I'd guess the increased turnout was a result of massive spending by all parties (it was the most expensive election in Michigan history, hands down.) GOP gubernatorial challenger Dick DeVos spent more than $41 million of his own money. Ironically, it appears the new voters his spending brought out voted overwhelmingly for Granholm.

I wonder if Dick's excesses only accentuated the failings of the GOP in general- the negative ads, the divisiveness, the extremism. By highlighting the Rovian tactics, they reminded voters of what was wrong with the direction of this country in general. They stuck to the 2004 playbook, and it backfired. The new voters and the independents said "enough".

So was the election a "tsunami" in favor of the Democrats? Only ... sort of. Though Granholm won re-election by a whopping 56 percent to 42 percent and Democrats overall were hot to vote against the Bush administration, elections expert Mark Grebner thinks the core Democratic vote was not much larger than usual.

If anybody can be said to have won, it was the moderates, the centrists, the muscular middle, the sensible center — take your pick of names. One compelling fact: Of voters who call themselves independents, Granholm and Stabenow took around 70 percent.

For the last several election cycles, the prevailing wisdom amongst politicians has been that you should concentrate on turning out your committed partisan base and forget about the folks in the middle. Wrong! Swing voters do matter. Persistently disrespecting them is a recipe for political trouble, as this year proved.

Phil has a warning for both parties.

The big mistake Democrats could make from this big win is to figure they've got a lock on the future and they can go back to being subservient to their traditional labor and liberal paymasters. Wrong again!

Many of the successful Democratic candidates were moderates, not ideological lefties. Democrats may have banked the majority of votes, but those votes were loaned by middle-of-the road voters. That loan can be called in, pronto, if the Democrats screw up.

I think Phil is overstating that last part- I think the electorate wants to pull back toward progress on populist ideas, things such as stem cell research, protecting the environment, investing in education, cities, people. I wouldn't be surprised if we start seeing more sympathy for "labor", given that everyone is tired of being at the mercy of corporate masters who will toss you in the street to protect the bottom line. If you want to call those things "liberal", it is only because we have moved too far to the right.

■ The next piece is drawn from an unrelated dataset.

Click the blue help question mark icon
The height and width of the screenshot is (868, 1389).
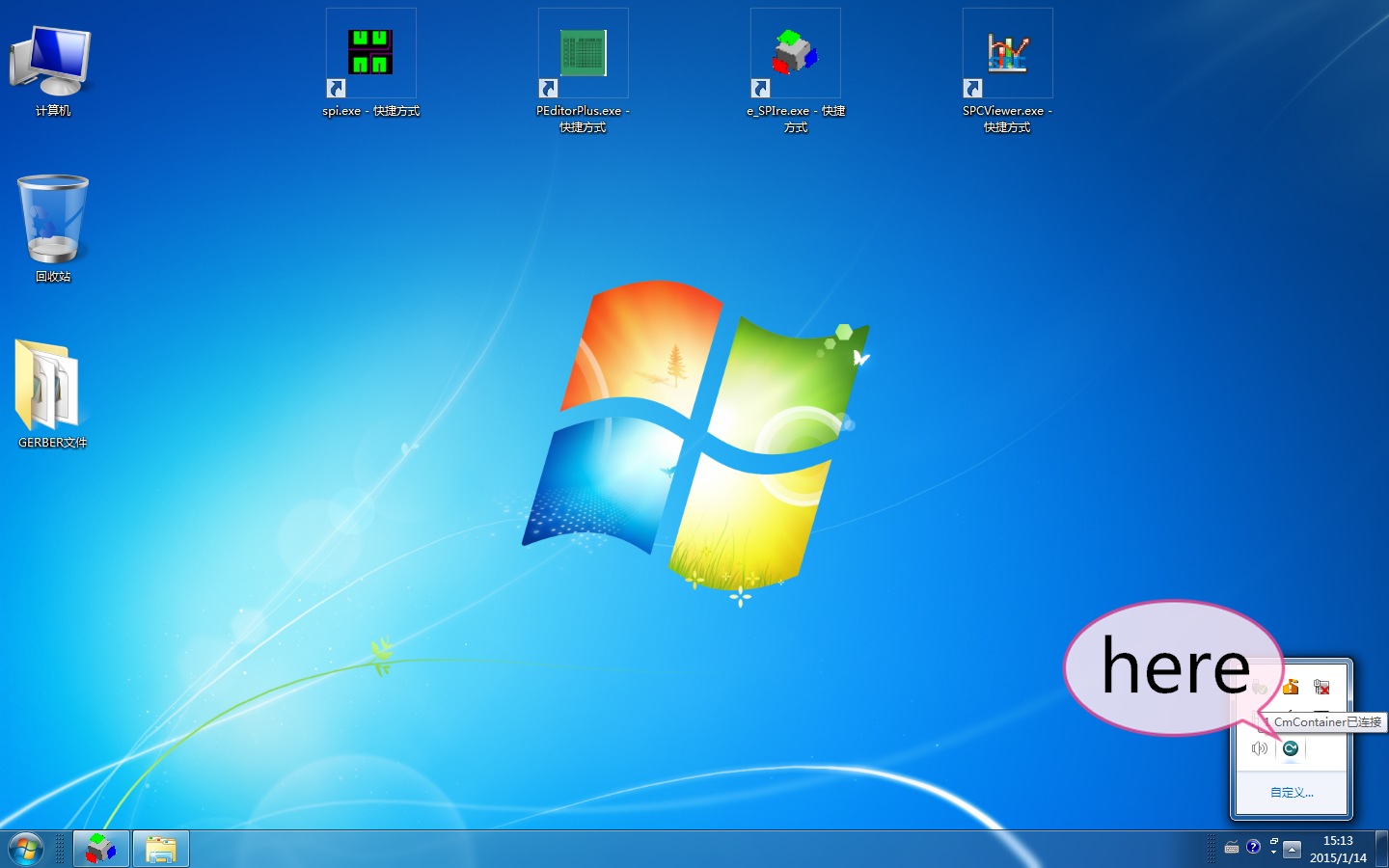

As for the Republicans, there appears to be an emerging split between those who think it would be wiser to moderate their approach and try a little bipartisanship and those who think the GOP conservative message needs to be sharpened, if anything.

Tom Shields, a smart Republican pollster and strategist, told the annual post-election "pundit summit" in Lansing last week that "Republicans really have to sharpen the differences between the two parties in order to succeed."

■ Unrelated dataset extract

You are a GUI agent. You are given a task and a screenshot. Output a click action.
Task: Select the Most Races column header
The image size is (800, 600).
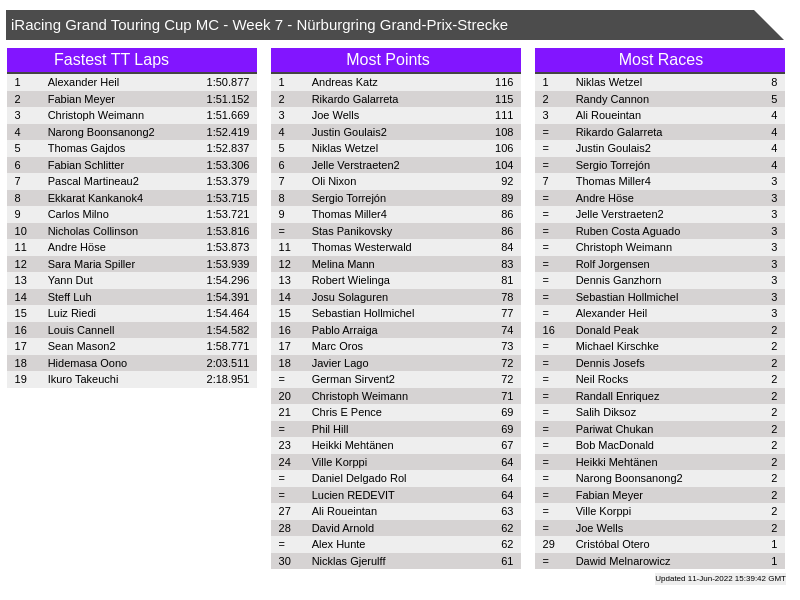click(x=660, y=60)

Yes, you do that, GOP. You keep calling for massive tax cuts for the rich, social policy driven by the extreme religious members of your base, the fiscal recklessness that threatens our stability and puts more people in poverty and/or uninsured, the "us vs. them" mentality that served you so well this last time around.

Please, keep it up. Sharpen that message, keep ignoring the wishes of the masses, and we will see what happens in '08.